About this task: Begin at the line below that has "新規登録 Sign Up (491, 43)" and stop after the line that has "招待状が届かないお客様へ (165, 1215)". Please restate only those lines, word for word.

(Data items)
━━━
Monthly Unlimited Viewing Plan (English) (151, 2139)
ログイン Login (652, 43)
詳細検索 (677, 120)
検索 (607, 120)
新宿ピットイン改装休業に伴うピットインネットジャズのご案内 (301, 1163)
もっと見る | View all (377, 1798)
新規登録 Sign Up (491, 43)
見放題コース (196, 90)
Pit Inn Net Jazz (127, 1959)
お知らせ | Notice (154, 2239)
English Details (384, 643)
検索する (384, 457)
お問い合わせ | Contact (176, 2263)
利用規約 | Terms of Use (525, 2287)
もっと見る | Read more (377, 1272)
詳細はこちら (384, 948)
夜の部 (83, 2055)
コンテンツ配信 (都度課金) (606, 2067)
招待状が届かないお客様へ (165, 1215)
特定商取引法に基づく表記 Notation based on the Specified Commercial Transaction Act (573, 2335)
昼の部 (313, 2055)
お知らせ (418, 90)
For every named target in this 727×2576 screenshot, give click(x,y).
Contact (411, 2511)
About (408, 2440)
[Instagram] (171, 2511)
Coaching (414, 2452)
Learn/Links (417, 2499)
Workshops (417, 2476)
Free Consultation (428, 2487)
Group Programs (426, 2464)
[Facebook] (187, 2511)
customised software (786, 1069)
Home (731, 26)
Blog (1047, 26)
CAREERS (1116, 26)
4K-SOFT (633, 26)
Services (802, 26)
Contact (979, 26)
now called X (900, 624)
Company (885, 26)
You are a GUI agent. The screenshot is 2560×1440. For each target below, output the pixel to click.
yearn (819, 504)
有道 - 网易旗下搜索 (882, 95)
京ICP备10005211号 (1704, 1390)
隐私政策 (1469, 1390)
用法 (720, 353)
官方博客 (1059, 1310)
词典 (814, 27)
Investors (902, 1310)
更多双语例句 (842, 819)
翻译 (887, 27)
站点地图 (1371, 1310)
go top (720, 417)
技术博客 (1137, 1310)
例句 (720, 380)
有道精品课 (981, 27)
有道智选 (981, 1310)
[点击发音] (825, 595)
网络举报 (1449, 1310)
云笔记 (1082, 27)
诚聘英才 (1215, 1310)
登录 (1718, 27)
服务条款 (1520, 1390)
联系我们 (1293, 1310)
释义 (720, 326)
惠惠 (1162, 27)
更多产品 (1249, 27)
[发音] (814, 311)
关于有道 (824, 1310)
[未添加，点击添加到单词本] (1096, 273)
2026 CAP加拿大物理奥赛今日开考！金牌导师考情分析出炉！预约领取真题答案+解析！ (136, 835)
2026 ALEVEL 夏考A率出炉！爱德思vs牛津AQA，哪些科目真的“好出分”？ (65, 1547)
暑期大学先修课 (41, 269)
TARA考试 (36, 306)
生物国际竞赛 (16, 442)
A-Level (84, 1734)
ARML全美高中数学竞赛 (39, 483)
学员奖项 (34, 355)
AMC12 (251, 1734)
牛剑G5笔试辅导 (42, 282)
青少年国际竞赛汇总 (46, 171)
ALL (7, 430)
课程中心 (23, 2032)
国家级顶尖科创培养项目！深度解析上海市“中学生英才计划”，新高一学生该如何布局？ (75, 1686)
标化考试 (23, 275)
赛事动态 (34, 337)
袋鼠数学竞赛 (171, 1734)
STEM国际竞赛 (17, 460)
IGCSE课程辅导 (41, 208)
━━━
Solution:
新規登録 Sign Up (491, 43)
見放題コース (196, 90)
Pit Inn Net Jazz (127, 1959)
お知らせ | Notice (154, 2239)
English Details (384, 643)
検索する (384, 457)
お問い合わせ | Contact (176, 2263)
利用規約 | Terms of Use (525, 2287)
もっと見る | Read more (377, 1272)
詳細はこちら (384, 948)
夜の部 (83, 2055)
コンテンツ配信 (都度課金) (606, 2067)
招待状が届かないお客様へ (165, 1215)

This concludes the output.